Stuck on an issue?

Lightrun Answers was designed to reduce the constant googling that comes with debugging 3rd party libraries. It collects links to all the places you might be looking at while hunting down a tough bug.

And, if you’re still stuck at the end, we’re happy to hop on a call to see how we can help out.

[Enhancement] : Better error message with line number

See original GitHub issue

Hi @mildebrandt and the other contributors. First thank you for this amazing library. I honestly think this should be the standard way to validate YAML schema. It would be amazing if you can reach “ruamel.yaml” and “pyyaml” so they could include your library and set the way to validate schema in YAML.

Anyway. I started using Yamale and found myself to wish to get the line number in the yaml file where I have errors. I am using ruamel.yaml, (I don’t really now pyyaml but I guess it should be possible too). I use ruamel.yaml in round-trip mode and extract the line number of each keys and I copy your format (with the ‘.’ for nested keys). I get a one level dict with the line number.

Here below my code with comments as well as an example with output. I hope you will find it a nice addition, ideally I see that you add the line numbers into yamale.YamaleError.results.errors

from pathlib import Path
from typing import Dict

import yamale
from ruamel.yaml import YAML
from ruamel.yaml.comments import CommentedMap


def _get_lc_dict_helper(data: CommentedMap, dict_key_line: Dict[str, int], parentkey: str = "") -> Dict[str, int]:
    """
    Recursive helper function to fetch the line infos of each keys in the config yaml file.

    Built to be called inside of `_get_lc_dict`.
    """
    sep = "."  # Don't modify, it is to match the "keys" return in the errors of the yamale lib.
    keys_indexes = None

    try:
        if len(data) > 0:
            keys_indexes = range(len(data))
    except TypeError:
        pass
    try:
        keys = data.keys()
        keys_indexes = keys
    except AttributeError:
        pass

    if keys_indexes is None:
        return dict_key_line  # return condition from recursion

    for key in keys_indexes:
        if parentkey != "":
            keyref = parentkey + sep + str(key)
        else:
            keyref = str(key)
        try:
            lnum = data.lc.data[key][0] + 1
            if keyref in dict_key_line:
                print(
                    f"WARNING : key '{keyref}' is NOT UNIQUE, at lines {dict_key_line[keyref]:>4} and {lnum:>4}."
                    f" (overwriting)."
                )
            dict_key_line[keyref] = lnum
            # print(f"line {lnum:<3} : {keyref}")
            _get_lc_dict_helper(data[key], dict_key_line, keyref)  # recursion
        except AttributeError:
            pass

    return dict_key_line


def _get_lc_dict(path: Path) -> Dict[str, int]:
    """
    Helper function to trace back the line number in the yaml file for each keys.

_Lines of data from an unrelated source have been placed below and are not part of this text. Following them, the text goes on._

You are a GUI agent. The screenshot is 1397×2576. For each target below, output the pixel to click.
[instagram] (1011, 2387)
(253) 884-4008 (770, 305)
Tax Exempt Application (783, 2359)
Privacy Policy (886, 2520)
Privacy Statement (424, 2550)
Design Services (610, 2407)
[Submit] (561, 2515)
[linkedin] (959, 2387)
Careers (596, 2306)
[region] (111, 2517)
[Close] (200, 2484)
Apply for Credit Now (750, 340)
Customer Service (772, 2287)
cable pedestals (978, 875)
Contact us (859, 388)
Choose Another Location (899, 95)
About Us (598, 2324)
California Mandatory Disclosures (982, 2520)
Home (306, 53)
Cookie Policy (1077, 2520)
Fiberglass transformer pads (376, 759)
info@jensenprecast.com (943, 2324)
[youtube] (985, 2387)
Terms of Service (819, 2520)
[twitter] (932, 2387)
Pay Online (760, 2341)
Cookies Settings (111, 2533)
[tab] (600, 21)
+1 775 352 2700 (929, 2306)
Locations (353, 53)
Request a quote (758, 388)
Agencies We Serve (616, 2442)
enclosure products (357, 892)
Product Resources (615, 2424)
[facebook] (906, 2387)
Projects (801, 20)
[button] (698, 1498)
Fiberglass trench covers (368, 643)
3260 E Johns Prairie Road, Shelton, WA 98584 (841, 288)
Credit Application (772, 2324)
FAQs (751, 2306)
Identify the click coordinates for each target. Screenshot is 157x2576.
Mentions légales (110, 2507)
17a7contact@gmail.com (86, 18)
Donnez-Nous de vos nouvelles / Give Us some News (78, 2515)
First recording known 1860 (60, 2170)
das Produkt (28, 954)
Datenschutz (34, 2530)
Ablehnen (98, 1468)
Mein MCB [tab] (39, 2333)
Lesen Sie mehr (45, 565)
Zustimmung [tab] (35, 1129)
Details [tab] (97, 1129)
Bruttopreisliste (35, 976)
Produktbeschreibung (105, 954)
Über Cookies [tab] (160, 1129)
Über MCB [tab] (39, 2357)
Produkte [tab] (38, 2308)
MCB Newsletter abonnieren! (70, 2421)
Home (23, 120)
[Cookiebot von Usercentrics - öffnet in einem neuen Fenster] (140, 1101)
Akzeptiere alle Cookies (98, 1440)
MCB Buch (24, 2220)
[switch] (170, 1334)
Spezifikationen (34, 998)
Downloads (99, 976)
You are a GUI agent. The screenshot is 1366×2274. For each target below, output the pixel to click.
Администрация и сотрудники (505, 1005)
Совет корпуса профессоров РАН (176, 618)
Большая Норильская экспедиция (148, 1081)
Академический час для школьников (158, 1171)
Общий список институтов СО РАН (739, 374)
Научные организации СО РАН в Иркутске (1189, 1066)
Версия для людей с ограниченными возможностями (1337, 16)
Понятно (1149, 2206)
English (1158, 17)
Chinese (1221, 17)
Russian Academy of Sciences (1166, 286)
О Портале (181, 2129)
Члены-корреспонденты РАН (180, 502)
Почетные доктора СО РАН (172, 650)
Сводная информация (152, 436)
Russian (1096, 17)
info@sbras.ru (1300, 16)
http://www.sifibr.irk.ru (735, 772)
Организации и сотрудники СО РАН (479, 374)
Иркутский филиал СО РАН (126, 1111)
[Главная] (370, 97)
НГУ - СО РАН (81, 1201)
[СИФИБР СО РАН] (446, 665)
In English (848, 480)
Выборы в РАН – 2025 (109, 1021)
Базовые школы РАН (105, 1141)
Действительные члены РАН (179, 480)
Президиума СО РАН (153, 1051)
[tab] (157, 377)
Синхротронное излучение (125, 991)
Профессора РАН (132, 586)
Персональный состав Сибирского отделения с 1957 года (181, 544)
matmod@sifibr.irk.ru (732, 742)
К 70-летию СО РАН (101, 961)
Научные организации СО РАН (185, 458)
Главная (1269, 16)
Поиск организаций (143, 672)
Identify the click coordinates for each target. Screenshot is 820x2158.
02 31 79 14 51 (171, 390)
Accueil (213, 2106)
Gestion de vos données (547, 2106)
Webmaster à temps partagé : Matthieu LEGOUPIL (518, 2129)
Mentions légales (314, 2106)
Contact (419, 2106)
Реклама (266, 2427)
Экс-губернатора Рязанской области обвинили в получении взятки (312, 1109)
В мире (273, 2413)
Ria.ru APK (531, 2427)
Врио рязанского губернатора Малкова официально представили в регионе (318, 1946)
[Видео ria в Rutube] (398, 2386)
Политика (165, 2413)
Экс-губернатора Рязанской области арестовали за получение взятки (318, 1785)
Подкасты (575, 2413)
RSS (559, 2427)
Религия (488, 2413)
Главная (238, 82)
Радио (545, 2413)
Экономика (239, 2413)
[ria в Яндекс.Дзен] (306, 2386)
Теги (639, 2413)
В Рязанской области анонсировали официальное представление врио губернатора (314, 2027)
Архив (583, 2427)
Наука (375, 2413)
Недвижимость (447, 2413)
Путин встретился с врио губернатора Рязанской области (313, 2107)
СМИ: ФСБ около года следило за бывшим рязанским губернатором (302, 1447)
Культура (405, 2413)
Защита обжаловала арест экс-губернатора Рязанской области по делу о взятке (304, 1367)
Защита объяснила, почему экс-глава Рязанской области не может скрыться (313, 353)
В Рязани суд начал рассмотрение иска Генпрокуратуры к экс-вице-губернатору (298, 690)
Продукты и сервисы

    Built to be called inside of `validate`.

    Parameters
    ----------
    path : Path
        Path to the config yaml file (not the schema).

    Returns
    -------
    Dict[str, int]
        Maps the keys to their line number, the line counter (lc).
        This dictionary is only 1 level and the keys corresponds to the ones report by the yamale lib.
    """
    dict_key_line: Dict[str, int] = {}
    with YAML(typ="rt") as yaml:
        for data in yaml.load_all(path):
            dict_key_line = _get_lc_dict_helper(data, dict_key_line)
    return dict_key_line


def validate(path_schema: Path, path_data: Path):
    """
    Validates the config yaml file according to the schema yaml file.

    Will be silent if good and will exit the program if there is an error,
    and will output an detailed error message to fix the config file.

    Parameters
    ----------
    path_schema : Path
        Path to the schema yaml file.
    path_data : Path
        Path to the config yaml file.
    """
    # Create a schema object
    schema = yamale.make_schema(path=path_schema, parser="ruamel")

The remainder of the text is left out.